Data records:
------------------------------------------------

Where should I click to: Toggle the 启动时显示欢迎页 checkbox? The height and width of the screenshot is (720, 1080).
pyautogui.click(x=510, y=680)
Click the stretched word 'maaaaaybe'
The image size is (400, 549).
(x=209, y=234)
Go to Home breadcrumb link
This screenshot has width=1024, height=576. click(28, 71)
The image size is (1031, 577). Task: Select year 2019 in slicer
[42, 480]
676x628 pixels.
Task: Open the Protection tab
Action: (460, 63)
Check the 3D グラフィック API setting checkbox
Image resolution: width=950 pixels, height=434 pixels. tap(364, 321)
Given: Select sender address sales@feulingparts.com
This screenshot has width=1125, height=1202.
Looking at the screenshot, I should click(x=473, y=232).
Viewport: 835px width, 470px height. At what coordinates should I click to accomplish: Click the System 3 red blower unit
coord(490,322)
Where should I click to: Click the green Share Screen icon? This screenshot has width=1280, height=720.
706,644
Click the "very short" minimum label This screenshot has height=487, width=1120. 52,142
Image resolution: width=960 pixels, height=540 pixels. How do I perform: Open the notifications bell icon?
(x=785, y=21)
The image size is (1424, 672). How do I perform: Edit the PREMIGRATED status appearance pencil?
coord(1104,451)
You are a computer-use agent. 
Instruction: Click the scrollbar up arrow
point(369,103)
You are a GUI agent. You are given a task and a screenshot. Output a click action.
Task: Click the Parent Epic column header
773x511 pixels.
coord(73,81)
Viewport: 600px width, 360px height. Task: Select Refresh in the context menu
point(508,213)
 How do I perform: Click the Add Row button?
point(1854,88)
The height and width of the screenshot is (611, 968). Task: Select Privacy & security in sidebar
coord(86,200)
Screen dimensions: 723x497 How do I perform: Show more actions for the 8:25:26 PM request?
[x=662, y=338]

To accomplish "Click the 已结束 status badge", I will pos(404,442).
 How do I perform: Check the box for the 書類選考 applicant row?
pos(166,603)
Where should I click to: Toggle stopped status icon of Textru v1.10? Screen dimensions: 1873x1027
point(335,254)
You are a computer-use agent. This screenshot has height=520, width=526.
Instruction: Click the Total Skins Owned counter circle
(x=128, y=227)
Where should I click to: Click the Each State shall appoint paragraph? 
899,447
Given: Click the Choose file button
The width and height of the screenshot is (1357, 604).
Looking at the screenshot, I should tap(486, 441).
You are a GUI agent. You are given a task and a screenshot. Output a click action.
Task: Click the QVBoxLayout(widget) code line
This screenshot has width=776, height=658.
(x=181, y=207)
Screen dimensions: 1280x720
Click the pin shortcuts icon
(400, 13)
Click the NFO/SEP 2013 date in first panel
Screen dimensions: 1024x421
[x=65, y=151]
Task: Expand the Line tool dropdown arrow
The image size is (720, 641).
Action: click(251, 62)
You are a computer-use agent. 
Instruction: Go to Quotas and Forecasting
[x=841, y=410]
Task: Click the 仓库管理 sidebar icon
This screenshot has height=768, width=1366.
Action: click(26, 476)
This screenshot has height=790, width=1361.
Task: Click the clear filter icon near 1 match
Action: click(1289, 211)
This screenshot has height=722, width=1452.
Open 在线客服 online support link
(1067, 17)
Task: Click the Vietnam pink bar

------------------------------------------------

§ **PROBLEM TO SOLVE**:
Would you restate the entries word for word, omitting none?

§ **TASK OUTPUT**:
Where should I click to: Toggle the 启动时显示欢迎页 checkbox? The height and width of the screenshot is (720, 1080).
pyautogui.click(x=510, y=680)
Click the stretched word 'maaaaaybe'
The image size is (400, 549).
(x=209, y=234)
Go to Home breadcrumb link
This screenshot has width=1024, height=576. click(28, 71)
The image size is (1031, 577). Task: Select year 2019 in slicer
[42, 480]
676x628 pixels.
Task: Open the Protection tab
Action: (460, 63)
Check the 3D グラフィック API setting checkbox
Image resolution: width=950 pixels, height=434 pixels. tap(364, 321)
Given: Select sender address sales@feulingparts.com
This screenshot has width=1125, height=1202.
Looking at the screenshot, I should click(x=473, y=232).
Viewport: 835px width, 470px height. At what coordinates should I click to accomplish: Click the System 3 red blower unit
coord(490,322)
Where should I click to: Click the green Share Screen icon? This screenshot has width=1280, height=720.
706,644
Click the "very short" minimum label This screenshot has height=487, width=1120. 52,142
Image resolution: width=960 pixels, height=540 pixels. How do I perform: Open the notifications bell icon?
(x=785, y=21)
The image size is (1424, 672). How do I perform: Edit the PREMIGRATED status appearance pencil?
coord(1104,451)
You are a computer-use agent. 
Instruction: Click the scrollbar up arrow
point(369,103)
You are a GUI agent. You are given a task and a screenshot. Output a click action.
Task: Click the Parent Epic column header
773x511 pixels.
coord(73,81)
Viewport: 600px width, 360px height. Task: Select Refresh in the context menu
point(508,213)
 How do I perform: Click the Add Row button?
point(1854,88)
The height and width of the screenshot is (611, 968). Task: Select Privacy & security in sidebar
coord(86,200)
Screen dimensions: 723x497 How do I perform: Show more actions for the 8:25:26 PM request?
[x=662, y=338]

To accomplish "Click the 已结束 status badge", I will pos(404,442).
 How do I perform: Check the box for the 書類選考 applicant row?
pos(166,603)
Where should I click to: Toggle stopped status icon of Textru v1.10? Screen dimensions: 1873x1027
point(335,254)
You are a computer-use agent. This screenshot has height=520, width=526.
Instruction: Click the Total Skins Owned counter circle
(x=128, y=227)
Where should I click to: Click the Each State shall appoint paragraph? 
899,447
Given: Click the Choose file button
The width and height of the screenshot is (1357, 604).
Looking at the screenshot, I should tap(486, 441).
You are a GUI agent. You are given a task and a screenshot. Output a click action.
Task: Click the QVBoxLayout(widget) code line
This screenshot has width=776, height=658.
(x=181, y=207)
Screen dimensions: 1280x720
Click the pin shortcuts icon
(400, 13)
Click the NFO/SEP 2013 date in first panel
Screen dimensions: 1024x421
[x=65, y=151]
Task: Expand the Line tool dropdown arrow
The image size is (720, 641).
Action: click(251, 62)
You are a computer-use agent. 
Instruction: Go to Quotas and Forecasting
[x=841, y=410]
Task: Click the 仓库管理 sidebar icon
This screenshot has height=768, width=1366.
Action: click(26, 476)
This screenshot has height=790, width=1361.
Task: Click the clear filter icon near 1 match
Action: click(1289, 211)
This screenshot has height=722, width=1452.
Open 在线客服 online support link
(1067, 17)
Task: Click the Vietnam pink bar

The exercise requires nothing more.